A stretch of the entries below is to be set down exactly, running from the line with "Select GOURMET GRILLED CHEESE item" through the line with "Click the 16 hard bounce count", both included, and no other line.
---------- TASK INPUT ----------
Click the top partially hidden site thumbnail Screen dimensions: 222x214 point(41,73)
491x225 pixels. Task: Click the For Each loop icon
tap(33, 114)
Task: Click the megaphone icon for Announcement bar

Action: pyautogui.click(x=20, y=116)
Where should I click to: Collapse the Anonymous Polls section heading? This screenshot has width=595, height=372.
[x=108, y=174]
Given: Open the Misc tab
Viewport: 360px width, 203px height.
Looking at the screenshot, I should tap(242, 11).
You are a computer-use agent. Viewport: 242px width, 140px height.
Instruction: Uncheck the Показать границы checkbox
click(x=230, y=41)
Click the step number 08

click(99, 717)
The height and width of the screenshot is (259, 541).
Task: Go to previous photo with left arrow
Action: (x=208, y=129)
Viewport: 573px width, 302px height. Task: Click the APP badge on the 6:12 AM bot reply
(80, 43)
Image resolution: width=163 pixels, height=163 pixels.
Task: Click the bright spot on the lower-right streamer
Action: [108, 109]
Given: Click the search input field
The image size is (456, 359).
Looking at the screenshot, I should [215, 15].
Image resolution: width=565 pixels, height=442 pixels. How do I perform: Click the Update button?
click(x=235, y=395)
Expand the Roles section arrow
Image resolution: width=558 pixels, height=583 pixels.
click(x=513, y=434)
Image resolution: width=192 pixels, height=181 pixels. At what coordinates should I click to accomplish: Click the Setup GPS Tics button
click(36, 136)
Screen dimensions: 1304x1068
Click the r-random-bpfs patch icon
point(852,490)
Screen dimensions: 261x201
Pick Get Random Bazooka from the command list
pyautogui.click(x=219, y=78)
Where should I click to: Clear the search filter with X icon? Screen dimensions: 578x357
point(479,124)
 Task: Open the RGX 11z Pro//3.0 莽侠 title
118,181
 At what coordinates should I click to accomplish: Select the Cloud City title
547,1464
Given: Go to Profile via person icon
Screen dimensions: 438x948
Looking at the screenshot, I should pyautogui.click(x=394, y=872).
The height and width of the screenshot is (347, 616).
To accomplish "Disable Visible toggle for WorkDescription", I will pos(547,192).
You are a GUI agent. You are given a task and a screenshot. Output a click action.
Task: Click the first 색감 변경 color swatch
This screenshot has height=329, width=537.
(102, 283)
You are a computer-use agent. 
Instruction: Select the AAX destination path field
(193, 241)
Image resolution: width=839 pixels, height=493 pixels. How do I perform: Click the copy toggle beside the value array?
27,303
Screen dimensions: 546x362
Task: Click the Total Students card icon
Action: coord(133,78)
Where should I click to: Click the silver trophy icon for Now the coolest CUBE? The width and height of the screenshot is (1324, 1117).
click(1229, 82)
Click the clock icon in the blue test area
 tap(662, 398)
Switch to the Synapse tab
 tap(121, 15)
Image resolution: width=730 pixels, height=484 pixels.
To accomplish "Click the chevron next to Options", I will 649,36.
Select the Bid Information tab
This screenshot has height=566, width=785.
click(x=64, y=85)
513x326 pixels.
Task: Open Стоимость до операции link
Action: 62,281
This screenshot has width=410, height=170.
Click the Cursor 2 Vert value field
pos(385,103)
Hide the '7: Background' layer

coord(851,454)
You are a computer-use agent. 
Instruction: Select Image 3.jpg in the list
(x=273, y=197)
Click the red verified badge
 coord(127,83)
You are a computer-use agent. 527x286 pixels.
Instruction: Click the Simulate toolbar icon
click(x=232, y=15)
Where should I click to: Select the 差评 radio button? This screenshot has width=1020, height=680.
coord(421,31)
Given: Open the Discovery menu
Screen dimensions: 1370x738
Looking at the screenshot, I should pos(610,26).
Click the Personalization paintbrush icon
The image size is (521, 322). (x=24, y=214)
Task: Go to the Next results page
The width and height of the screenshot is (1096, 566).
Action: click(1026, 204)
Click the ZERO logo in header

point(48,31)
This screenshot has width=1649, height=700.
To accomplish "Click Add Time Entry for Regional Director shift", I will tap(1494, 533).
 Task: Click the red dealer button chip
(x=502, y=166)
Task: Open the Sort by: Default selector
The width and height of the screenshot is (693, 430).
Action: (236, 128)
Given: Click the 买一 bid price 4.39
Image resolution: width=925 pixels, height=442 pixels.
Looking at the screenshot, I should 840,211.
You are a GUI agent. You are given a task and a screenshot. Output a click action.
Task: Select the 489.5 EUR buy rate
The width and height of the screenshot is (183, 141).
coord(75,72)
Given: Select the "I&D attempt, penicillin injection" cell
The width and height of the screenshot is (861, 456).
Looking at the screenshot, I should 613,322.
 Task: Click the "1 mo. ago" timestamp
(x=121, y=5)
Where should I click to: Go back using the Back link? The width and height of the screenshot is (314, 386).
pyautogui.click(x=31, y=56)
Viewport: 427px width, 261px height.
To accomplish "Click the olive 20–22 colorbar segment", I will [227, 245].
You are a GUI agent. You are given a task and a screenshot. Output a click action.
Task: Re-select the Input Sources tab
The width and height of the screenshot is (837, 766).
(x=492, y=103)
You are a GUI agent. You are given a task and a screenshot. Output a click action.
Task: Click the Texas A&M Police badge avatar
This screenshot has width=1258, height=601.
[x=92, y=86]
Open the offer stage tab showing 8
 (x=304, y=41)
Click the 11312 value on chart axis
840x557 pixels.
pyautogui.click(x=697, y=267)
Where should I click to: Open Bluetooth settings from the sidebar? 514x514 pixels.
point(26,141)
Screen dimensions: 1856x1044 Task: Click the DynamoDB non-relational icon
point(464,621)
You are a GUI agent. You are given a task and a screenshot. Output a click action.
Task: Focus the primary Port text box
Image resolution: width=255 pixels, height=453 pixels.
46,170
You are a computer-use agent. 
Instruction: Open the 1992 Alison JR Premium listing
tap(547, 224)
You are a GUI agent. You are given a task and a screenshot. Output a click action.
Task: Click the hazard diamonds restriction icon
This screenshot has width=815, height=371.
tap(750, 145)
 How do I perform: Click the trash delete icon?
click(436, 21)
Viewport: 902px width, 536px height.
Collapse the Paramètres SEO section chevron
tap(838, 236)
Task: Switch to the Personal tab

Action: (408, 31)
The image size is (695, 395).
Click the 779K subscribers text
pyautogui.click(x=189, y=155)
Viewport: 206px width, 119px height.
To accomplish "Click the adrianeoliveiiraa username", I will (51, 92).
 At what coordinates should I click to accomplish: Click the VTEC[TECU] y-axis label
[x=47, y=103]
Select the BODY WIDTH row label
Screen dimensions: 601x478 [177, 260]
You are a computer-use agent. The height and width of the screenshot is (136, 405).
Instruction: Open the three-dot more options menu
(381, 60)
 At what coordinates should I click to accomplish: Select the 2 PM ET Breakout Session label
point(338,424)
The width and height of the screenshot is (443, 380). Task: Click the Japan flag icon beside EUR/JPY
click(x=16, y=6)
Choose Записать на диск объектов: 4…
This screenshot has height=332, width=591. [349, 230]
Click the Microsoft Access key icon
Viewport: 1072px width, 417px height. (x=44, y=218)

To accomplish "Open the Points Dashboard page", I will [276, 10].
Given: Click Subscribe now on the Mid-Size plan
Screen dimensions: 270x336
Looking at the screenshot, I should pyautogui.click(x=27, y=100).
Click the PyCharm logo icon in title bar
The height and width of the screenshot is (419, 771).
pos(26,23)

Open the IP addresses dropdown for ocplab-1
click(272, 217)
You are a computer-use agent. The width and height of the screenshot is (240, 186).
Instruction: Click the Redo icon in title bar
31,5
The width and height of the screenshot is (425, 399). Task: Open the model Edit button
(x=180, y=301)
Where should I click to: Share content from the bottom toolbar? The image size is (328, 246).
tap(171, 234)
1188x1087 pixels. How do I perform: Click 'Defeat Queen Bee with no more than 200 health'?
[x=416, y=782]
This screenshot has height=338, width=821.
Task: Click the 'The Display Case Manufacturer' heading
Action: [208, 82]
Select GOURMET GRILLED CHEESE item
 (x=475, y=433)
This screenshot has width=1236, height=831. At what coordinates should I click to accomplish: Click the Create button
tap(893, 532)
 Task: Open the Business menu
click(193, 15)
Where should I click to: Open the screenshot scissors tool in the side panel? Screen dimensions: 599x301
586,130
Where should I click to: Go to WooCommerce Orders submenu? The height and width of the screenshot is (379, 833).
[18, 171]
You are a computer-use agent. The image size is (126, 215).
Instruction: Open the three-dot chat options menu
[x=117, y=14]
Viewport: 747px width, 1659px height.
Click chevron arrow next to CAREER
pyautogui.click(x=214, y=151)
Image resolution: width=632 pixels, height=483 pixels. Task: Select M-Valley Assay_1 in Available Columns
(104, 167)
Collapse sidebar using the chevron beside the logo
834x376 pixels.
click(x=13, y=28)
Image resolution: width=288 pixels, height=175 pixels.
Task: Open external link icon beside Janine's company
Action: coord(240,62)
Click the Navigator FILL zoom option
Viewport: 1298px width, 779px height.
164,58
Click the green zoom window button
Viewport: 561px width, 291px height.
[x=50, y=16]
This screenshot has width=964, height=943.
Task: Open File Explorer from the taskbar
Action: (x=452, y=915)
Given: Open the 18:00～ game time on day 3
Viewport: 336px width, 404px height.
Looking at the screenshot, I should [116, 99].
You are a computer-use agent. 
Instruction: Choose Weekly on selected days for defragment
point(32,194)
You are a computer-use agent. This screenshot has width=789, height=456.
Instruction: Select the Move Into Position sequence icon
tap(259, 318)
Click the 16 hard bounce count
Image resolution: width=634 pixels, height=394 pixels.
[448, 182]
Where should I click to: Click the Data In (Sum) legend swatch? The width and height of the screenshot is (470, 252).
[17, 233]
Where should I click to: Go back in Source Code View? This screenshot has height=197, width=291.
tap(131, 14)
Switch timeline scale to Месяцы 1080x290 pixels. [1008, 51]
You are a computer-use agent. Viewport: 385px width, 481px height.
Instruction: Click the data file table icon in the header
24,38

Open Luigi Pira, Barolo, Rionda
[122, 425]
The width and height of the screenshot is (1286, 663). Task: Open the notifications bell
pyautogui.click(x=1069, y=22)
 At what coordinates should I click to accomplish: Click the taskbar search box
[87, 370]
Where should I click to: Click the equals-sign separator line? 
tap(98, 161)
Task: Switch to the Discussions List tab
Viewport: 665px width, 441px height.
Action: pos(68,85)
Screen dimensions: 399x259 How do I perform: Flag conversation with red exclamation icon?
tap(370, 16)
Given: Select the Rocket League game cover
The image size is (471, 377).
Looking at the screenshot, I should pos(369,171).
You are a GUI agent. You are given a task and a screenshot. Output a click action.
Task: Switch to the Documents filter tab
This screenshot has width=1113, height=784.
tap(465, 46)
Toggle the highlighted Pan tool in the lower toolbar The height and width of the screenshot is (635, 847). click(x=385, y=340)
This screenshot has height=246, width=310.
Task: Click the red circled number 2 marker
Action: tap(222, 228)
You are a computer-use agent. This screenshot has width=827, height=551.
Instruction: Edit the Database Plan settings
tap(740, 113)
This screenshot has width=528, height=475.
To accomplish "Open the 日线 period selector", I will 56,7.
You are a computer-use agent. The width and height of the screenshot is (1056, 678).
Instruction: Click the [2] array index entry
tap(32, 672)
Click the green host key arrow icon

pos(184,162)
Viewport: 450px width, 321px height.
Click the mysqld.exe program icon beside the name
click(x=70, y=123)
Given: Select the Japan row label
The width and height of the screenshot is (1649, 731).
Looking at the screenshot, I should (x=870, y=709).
----------
■ RESULT FOR THIS TASK
Select GOURMET GRILLED CHEESE item
 (x=475, y=433)
This screenshot has width=1236, height=831. At what coordinates should I click to accomplish: Click the Create button
tap(893, 532)
 Task: Open the Business menu
click(193, 15)
Where should I click to: Open the screenshot scissors tool in the side panel? Screen dimensions: 599x301
586,130
Where should I click to: Go to WooCommerce Orders submenu? The height and width of the screenshot is (379, 833).
[18, 171]
You are a computer-use agent. The image size is (126, 215).
Instruction: Open the three-dot chat options menu
[x=117, y=14]
Viewport: 747px width, 1659px height.
Click chevron arrow next to CAREER
pyautogui.click(x=214, y=151)
Image resolution: width=632 pixels, height=483 pixels. Task: Select M-Valley Assay_1 in Available Columns
(104, 167)
Collapse sidebar using the chevron beside the logo
834x376 pixels.
click(x=13, y=28)
Image resolution: width=288 pixels, height=175 pixels.
Task: Open external link icon beside Janine's company
Action: coord(240,62)
Click the Navigator FILL zoom option
Viewport: 1298px width, 779px height.
164,58
Click the green zoom window button
Viewport: 561px width, 291px height.
[x=50, y=16]
This screenshot has width=964, height=943.
Task: Open File Explorer from the taskbar
Action: (x=452, y=915)
Given: Open the 18:00～ game time on day 3
Viewport: 336px width, 404px height.
Looking at the screenshot, I should [116, 99].
You are a computer-use agent. 
Instruction: Choose Weekly on selected days for defragment
point(32,194)
You are a computer-use agent. This screenshot has width=789, height=456.
Instruction: Select the Move Into Position sequence icon
tap(259, 318)
Click the 16 hard bounce count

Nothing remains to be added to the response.